= Erzsébet Stephens-Sarlós =

Hungarian athlete, researcher and university lecturer

Elizabeth Stephens-Sarlós (born December 6, 1965, in Budapest) is a Hungarian rower, researcher, and university lecturer. She won a bronze medal in the women's coxed four event at the 1984 Friendship Games. Since 2026, she has served as a Senior Research Fellow at the Faculty of Health and Sport Sciences, Széchenyi István University, where she is engaged in teaching and research.

== Early life ==
Elizabeth Stephens-Sarlós was born in Budapest on December 6, 1965. Her father, György Sarlós, was an Olympic silver medalist rower in the coxless four event at the 1968 Summer Olympics. Her sister, Katalin Sarlós, competed at the 1988 Summer Olympics and the 1992 Summer Olympics.

== Academic career ==
Following her athletic career, she turned to scientific and academic work.
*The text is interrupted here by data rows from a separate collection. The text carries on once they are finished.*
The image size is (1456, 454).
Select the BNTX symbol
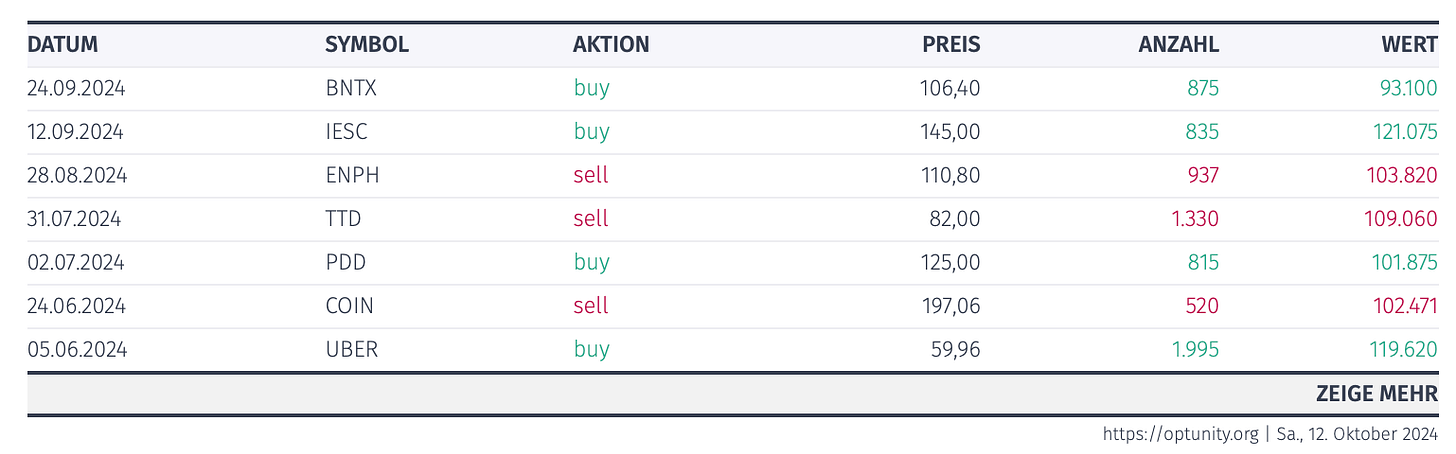pyautogui.click(x=351, y=88)
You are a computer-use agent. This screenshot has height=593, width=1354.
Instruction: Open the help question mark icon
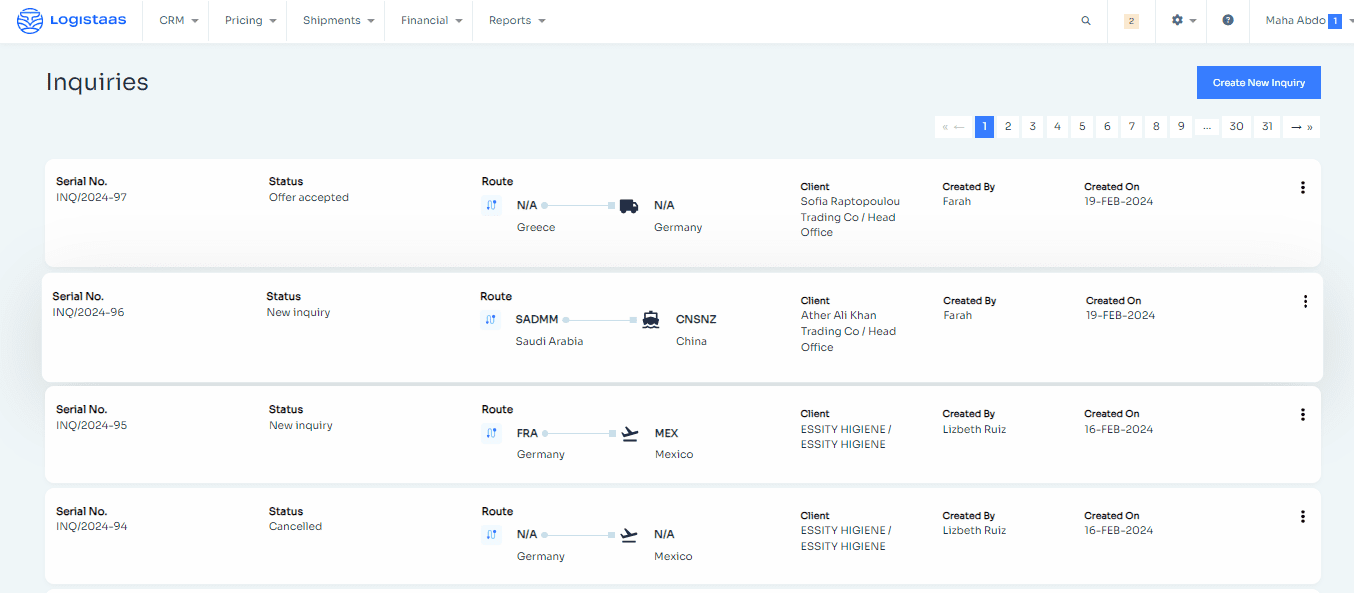(x=1228, y=21)
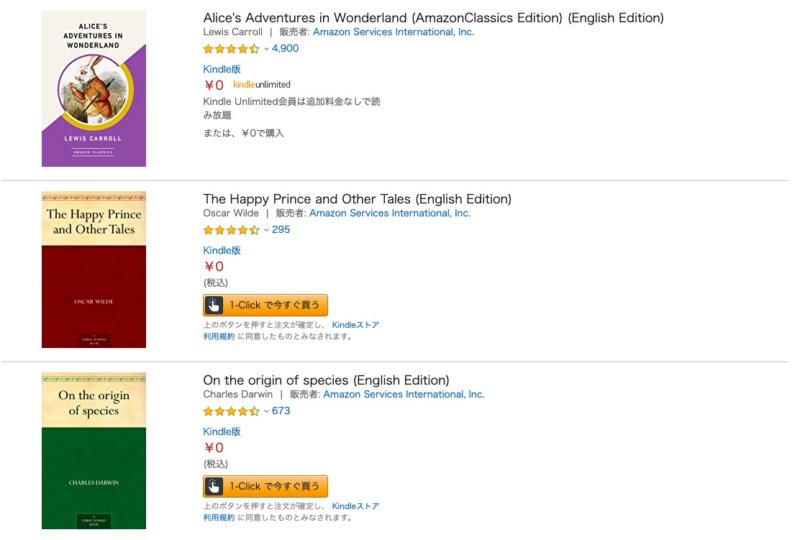
Task: Open the 295 reviews link
Action: [281, 230]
Since 2026, she has served as a Senior Research Fellow at the Faculty of Health and Sport Sciences, Széchenyi István University, where she carries out teaching and research duties.

In 2025, she received the Arany Fokozatú Oktatási Innovációs Díj (Gold Level Educational Innovation Award), a Hungarian award from the OTP Fáy Foundation for the programme Success in Motion – Playful Sensorimotor Training.

In 2023, her book The Stephens-Sarlós Program: Rewiring the Brain using Sensorimotor Exercises was published.